つまり、これは43億年の一億倍の時間やる気になれないということなんですね。
「リモコン取りの行くのが億劫」って、どれだけ面倒なんでしょう(笑)
時間編②:刹那
先ほどの劫が長い時間を表したのに対し、経典には非常に短い時間の単位も登場します。
いはんや刹那刹那に生滅してさらにとどまらず
これは経典とは少し異なりますが、曹洞宗の道元禅師が著した『正法眼蔵』「出家功徳」の巻の一節。

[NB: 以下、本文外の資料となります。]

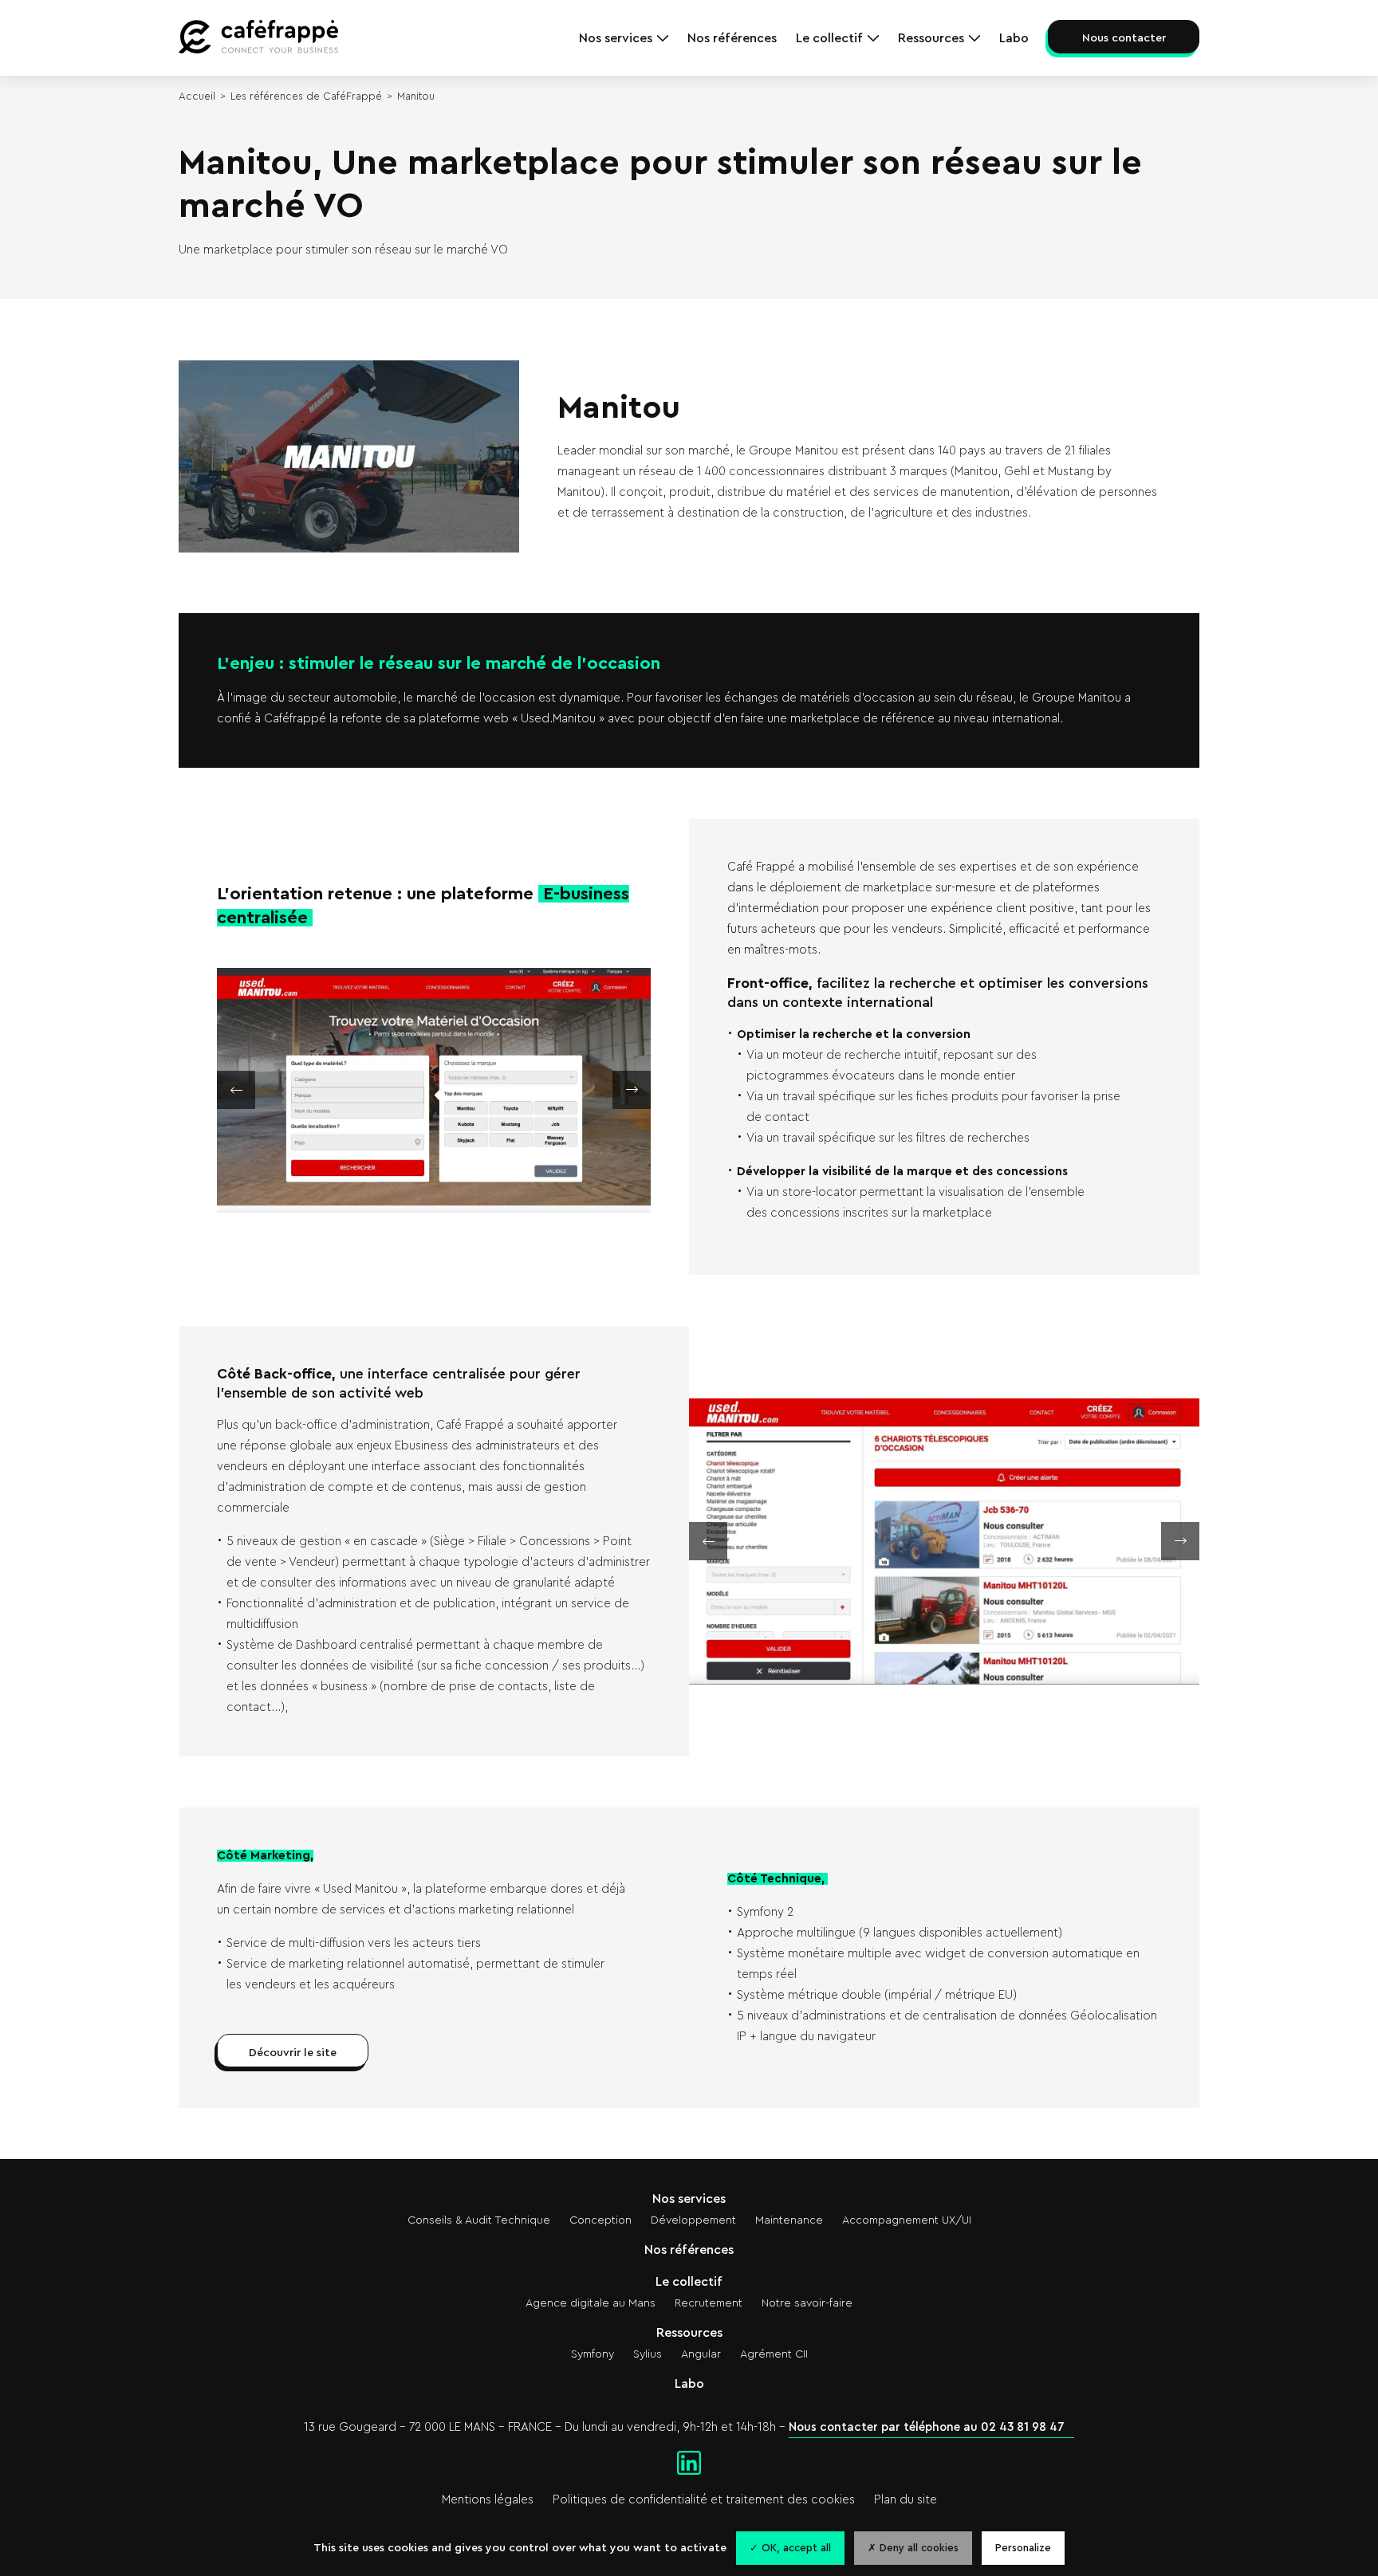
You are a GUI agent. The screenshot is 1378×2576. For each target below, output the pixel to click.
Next (542, 1090)
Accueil (197, 96)
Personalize (1023, 2548)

刹那というのは、「一瞬」という意味で日本語としても定着していますが、実はインドではその長さをきちんと整理しています。
指をパチンと鳴らすこの時間の長さを「1弾指」といい、このパチンと鳴る間に65刹那あるそうです。
つまり、指がパチンとなる65分の1の時間が刹那ということになります。
ちなみに、一瞬の「瞬」もインドでできた時間の長さの単位だそうで、20瞬で1弾指だとか…。
もうなんのこっちゃ(笑)
仏教と時間の関係
いかがでしたか?
はるか昔から、数や時間をこんなに細かく考えてきたインドの哲学には、本当に驚きの連続ですよね。
これ以外にも世界の捉え方などもすげえ…ってなることがたくさんあります。
実はこれには仏教の考え方が大きく関係しています。
仏教では、0から1を創り出した創造神をおかず、全てのものものは縁によって起こるとしてきました。
宇宙の誕生から私たち一人一人に至るまで、あらゆる存在は原因(因)と条件(縁)の組み合わせに生まれると考えた仏教。
ということは、原因と条件が組み合わさるその前の、何もない状態があるはず、という考えから生まれたのが「0」という数です。
インドの言葉ではこれをシューニャといい、漢字では空と訳される概念がこうして考え出されたのです。
そして、0から1が生まれるならば、そこから先には限りがなく、時間の長短も同様に果てしなく存在すると、古人は考えたのでしょう。
経典を読んでいるとピンと来ない時もありますが、古代のインドの人々は今でいう「ヤバさ」「半端なさ」を数で表現しようとしたのかもしれませんね!!